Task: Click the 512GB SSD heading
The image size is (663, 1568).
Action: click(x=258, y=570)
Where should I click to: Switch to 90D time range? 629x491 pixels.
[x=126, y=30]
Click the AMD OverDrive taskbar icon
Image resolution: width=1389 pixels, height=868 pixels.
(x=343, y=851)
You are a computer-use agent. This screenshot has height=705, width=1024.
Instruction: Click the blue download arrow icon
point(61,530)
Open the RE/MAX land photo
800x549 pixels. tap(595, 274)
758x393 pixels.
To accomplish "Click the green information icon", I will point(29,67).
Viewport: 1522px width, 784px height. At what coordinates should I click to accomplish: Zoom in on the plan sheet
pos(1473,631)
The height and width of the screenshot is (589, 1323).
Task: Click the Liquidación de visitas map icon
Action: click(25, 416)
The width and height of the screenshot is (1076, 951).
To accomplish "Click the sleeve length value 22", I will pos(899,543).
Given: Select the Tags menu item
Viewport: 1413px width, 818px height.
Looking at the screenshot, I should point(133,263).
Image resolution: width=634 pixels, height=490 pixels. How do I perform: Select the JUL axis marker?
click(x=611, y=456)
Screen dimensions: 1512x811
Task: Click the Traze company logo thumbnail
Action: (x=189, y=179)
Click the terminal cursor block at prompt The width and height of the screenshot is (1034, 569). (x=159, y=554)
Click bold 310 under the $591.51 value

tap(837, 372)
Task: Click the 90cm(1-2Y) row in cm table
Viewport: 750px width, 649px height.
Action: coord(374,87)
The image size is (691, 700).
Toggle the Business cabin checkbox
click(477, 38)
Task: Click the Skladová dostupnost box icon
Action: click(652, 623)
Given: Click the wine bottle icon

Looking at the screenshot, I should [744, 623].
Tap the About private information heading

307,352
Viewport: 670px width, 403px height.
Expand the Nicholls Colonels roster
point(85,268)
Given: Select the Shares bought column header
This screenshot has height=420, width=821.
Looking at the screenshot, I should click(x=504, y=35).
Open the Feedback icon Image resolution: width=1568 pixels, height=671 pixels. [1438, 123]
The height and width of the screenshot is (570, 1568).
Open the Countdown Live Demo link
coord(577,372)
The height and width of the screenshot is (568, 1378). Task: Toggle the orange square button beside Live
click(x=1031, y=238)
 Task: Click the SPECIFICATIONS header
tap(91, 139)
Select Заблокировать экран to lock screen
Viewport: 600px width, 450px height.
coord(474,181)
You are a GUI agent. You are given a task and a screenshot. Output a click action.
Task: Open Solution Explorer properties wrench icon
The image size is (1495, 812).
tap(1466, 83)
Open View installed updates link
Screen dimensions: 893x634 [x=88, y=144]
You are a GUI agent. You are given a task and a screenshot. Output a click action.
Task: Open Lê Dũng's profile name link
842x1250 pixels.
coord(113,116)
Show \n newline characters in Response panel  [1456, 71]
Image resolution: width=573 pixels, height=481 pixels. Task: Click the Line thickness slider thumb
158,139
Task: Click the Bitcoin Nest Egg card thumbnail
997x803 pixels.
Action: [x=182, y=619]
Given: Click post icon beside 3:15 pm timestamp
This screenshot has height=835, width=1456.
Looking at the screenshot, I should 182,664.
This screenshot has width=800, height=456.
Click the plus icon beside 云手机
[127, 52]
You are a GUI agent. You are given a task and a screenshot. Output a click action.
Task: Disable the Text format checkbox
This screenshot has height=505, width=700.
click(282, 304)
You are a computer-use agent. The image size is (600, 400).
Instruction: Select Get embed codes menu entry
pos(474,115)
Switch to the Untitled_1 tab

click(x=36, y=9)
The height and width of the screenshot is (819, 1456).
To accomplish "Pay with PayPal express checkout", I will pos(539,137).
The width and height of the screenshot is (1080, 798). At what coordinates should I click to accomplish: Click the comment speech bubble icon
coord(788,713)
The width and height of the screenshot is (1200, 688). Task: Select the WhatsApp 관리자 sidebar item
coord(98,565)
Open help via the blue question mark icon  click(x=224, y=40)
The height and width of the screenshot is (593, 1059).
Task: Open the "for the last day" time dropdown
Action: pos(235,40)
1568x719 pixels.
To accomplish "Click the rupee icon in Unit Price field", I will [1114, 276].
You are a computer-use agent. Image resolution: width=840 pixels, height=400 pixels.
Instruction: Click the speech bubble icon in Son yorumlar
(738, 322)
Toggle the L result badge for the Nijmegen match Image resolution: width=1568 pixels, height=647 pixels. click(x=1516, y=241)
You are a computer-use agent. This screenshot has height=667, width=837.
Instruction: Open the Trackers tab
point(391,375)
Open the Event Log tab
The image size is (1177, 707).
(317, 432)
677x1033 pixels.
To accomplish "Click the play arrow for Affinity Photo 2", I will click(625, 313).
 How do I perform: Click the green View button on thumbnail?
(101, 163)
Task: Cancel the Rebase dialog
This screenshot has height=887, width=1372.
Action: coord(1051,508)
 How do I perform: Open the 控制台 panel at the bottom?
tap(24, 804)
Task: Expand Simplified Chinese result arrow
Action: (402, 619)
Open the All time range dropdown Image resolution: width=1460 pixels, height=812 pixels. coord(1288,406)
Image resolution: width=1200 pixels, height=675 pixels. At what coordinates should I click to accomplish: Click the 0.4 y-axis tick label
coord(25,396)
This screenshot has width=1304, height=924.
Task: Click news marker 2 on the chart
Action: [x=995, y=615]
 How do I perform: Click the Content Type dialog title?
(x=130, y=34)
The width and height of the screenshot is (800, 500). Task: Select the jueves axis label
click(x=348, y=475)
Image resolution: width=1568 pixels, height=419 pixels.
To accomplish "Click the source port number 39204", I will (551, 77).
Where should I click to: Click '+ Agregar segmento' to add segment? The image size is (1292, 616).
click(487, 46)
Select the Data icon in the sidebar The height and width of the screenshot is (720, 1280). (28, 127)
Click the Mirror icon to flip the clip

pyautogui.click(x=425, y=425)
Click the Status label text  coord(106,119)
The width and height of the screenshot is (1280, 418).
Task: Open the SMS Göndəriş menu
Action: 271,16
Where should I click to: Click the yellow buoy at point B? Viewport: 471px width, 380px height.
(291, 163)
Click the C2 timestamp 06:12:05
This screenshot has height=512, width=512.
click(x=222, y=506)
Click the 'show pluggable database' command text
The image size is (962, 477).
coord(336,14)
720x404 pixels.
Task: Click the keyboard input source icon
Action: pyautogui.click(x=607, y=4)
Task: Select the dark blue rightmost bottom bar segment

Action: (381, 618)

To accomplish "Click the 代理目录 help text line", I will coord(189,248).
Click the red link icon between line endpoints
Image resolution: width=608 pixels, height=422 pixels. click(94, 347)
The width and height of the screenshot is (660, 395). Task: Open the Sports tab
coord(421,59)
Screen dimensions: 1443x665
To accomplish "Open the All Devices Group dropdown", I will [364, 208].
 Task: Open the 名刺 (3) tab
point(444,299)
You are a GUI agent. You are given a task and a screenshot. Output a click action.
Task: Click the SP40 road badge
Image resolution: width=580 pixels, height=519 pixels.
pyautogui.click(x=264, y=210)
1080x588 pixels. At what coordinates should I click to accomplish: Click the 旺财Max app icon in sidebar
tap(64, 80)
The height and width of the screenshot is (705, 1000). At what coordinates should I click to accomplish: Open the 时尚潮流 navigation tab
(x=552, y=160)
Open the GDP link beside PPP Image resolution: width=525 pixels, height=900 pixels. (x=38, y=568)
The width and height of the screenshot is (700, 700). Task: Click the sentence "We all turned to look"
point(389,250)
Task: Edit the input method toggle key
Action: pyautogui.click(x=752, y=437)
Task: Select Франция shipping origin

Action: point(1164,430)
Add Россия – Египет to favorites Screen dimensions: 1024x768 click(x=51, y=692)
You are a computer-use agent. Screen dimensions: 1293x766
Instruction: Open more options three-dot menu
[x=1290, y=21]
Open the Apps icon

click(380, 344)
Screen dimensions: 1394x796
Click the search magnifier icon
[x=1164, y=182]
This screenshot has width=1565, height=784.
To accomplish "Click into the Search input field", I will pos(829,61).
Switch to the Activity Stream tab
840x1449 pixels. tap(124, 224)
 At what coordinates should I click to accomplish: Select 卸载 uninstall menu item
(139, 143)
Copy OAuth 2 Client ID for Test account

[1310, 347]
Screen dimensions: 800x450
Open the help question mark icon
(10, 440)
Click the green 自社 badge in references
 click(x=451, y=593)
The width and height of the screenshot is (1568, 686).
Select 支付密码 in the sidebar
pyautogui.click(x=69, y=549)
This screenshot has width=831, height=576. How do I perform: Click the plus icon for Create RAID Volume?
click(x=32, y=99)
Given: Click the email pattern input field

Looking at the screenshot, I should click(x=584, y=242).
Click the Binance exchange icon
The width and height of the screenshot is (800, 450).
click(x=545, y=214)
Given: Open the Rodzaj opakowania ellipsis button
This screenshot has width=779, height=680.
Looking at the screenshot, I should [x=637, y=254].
|---|
Only the lines above starting with the one with "Instruction: Open the Trackers tab" and going through the one with "Task: Cancel the Rebase dialog" are to be copied, word for word and with both ends kept.

Instruction: Open the Trackers tab
point(391,375)
Open the Event Log tab
The image size is (1177, 707).
(317, 432)
677x1033 pixels.
To accomplish "Click the play arrow for Affinity Photo 2", I will click(625, 313).
 How do I perform: Click the green View button on thumbnail?
(101, 163)
Task: Cancel the Rebase dialog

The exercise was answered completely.